**Directions for this task:** Every line of the entries with the word "will" in it should be shown.

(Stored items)
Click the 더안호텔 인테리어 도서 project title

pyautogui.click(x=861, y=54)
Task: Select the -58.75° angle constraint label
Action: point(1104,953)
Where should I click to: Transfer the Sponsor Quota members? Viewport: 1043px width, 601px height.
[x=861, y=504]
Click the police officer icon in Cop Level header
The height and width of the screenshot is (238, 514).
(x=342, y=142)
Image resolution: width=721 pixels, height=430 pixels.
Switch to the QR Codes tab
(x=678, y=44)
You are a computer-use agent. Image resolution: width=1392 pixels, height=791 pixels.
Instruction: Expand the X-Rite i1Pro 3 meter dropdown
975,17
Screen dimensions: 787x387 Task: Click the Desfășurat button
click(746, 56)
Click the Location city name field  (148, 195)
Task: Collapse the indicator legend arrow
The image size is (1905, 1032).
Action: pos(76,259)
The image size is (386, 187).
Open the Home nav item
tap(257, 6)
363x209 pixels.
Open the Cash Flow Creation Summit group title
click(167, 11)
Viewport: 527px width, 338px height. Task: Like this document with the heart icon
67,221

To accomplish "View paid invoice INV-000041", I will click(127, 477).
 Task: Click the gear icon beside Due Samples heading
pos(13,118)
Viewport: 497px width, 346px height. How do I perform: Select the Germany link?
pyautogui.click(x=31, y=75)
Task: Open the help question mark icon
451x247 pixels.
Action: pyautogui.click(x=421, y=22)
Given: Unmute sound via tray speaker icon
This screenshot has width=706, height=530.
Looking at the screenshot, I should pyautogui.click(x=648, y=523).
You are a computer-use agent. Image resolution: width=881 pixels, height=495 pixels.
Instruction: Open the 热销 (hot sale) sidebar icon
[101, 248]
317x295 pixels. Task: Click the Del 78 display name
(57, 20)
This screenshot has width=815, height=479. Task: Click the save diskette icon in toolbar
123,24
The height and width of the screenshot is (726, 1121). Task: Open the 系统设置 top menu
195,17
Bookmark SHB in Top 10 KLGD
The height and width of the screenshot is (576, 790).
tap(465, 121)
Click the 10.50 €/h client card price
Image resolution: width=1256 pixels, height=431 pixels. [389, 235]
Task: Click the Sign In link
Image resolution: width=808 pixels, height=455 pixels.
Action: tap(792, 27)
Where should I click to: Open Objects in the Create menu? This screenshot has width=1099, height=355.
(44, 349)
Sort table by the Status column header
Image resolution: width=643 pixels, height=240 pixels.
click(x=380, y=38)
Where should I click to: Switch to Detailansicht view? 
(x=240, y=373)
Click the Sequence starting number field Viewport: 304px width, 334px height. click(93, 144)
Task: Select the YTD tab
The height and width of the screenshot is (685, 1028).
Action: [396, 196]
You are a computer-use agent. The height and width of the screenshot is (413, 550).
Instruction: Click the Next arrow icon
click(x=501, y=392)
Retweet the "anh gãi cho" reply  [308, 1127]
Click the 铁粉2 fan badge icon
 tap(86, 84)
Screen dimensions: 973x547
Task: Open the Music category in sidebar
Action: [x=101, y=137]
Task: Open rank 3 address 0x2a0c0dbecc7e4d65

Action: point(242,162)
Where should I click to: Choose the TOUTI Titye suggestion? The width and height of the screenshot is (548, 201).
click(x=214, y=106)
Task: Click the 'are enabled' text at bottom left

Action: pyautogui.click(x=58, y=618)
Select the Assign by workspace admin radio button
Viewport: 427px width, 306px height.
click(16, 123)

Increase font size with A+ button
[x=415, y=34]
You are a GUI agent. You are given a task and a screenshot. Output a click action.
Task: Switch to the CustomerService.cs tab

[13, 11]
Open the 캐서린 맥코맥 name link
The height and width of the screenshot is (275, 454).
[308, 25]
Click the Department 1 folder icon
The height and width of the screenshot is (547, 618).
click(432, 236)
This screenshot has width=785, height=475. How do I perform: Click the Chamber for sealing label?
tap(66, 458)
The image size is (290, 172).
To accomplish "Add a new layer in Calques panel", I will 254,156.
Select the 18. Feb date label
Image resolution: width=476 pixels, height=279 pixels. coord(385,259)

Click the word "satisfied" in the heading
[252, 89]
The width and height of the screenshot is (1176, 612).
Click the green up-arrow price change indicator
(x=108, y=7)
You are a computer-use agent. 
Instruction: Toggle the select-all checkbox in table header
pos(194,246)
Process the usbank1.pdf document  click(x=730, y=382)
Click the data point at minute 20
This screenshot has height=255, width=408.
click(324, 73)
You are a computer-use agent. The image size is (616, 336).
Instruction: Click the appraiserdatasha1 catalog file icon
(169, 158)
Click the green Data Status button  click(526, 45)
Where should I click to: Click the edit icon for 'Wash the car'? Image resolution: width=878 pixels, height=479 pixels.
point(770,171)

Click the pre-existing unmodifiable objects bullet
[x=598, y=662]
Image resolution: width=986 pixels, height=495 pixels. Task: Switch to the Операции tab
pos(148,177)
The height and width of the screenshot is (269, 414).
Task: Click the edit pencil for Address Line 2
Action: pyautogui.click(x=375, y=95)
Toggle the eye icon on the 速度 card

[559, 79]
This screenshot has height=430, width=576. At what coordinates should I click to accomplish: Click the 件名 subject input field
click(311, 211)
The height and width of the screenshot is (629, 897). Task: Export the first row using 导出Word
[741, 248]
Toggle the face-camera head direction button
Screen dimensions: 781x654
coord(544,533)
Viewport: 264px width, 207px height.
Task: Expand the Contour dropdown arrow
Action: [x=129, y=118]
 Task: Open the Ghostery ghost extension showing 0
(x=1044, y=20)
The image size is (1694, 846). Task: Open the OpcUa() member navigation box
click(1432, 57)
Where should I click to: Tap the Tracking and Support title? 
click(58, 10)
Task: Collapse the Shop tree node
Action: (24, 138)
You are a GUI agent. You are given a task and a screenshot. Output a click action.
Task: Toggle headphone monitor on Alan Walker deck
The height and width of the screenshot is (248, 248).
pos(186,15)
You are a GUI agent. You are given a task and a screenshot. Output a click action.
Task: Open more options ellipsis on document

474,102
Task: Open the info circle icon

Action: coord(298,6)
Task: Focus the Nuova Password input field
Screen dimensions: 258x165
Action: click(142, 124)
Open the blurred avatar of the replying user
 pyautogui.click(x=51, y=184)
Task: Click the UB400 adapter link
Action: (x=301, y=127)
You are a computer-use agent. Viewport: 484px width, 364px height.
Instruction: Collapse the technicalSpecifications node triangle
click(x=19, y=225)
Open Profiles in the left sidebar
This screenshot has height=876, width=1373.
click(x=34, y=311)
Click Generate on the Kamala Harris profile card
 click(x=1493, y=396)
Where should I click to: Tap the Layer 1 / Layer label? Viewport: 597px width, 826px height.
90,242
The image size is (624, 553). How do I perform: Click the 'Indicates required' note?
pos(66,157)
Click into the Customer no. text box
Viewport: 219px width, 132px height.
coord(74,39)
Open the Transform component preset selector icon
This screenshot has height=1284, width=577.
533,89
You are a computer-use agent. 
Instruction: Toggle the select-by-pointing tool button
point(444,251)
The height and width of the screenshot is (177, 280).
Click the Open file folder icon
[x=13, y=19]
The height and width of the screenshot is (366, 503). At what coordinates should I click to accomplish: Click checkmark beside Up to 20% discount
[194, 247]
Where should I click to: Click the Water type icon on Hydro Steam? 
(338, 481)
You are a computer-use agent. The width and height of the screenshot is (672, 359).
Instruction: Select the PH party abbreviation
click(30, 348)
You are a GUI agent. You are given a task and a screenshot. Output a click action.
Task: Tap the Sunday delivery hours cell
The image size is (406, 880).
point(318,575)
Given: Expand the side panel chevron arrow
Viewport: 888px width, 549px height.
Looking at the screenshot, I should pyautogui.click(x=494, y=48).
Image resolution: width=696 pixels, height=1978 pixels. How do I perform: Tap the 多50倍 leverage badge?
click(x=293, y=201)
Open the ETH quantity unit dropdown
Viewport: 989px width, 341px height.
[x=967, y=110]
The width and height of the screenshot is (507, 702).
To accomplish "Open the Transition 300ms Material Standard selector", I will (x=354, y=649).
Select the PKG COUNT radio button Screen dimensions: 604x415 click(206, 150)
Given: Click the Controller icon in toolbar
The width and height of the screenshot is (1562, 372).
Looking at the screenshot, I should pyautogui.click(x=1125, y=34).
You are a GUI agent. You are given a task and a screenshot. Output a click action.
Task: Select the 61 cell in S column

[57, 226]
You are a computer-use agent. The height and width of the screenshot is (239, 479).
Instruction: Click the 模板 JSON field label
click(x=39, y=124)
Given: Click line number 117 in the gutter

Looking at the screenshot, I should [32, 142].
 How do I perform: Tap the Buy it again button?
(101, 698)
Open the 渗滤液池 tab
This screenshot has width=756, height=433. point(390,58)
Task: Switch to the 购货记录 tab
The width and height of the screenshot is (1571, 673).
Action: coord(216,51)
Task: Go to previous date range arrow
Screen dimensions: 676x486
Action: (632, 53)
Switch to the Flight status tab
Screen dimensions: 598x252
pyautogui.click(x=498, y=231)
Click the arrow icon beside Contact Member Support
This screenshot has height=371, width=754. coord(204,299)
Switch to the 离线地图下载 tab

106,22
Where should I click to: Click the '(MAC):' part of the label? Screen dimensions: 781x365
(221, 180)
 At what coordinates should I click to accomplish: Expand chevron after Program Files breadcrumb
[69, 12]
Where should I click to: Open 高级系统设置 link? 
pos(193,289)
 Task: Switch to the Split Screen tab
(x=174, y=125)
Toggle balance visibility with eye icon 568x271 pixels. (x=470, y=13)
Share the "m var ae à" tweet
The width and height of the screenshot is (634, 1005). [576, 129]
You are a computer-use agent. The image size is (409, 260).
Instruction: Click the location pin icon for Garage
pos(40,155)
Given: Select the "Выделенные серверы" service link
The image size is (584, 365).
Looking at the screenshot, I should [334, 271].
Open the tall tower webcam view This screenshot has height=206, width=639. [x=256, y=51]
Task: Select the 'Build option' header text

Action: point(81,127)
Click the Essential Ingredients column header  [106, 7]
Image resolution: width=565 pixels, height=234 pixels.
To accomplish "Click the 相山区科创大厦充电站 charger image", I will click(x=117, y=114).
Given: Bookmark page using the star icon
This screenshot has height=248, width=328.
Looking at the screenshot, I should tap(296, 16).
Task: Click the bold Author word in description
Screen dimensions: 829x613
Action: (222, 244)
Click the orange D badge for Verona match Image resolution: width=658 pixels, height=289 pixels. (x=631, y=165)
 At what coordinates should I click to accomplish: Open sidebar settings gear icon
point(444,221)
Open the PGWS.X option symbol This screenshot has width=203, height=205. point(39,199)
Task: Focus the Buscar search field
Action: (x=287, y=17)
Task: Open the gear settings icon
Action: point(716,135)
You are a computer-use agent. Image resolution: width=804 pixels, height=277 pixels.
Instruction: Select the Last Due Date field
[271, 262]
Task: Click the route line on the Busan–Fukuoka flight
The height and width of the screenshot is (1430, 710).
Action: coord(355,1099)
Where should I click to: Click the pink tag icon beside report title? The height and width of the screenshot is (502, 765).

**Response area:**
To accomplish "View paid invoice INV-000041", I will click(127, 477).
To accomplish "Add a new layer in Calques panel", I will 254,156.
To accomplish "Open the Transition 300ms Material Standard selector", I will (x=354, y=649).
To accomplish "Click the 相山区科创大厦充电站 charger image", I will click(x=117, y=114).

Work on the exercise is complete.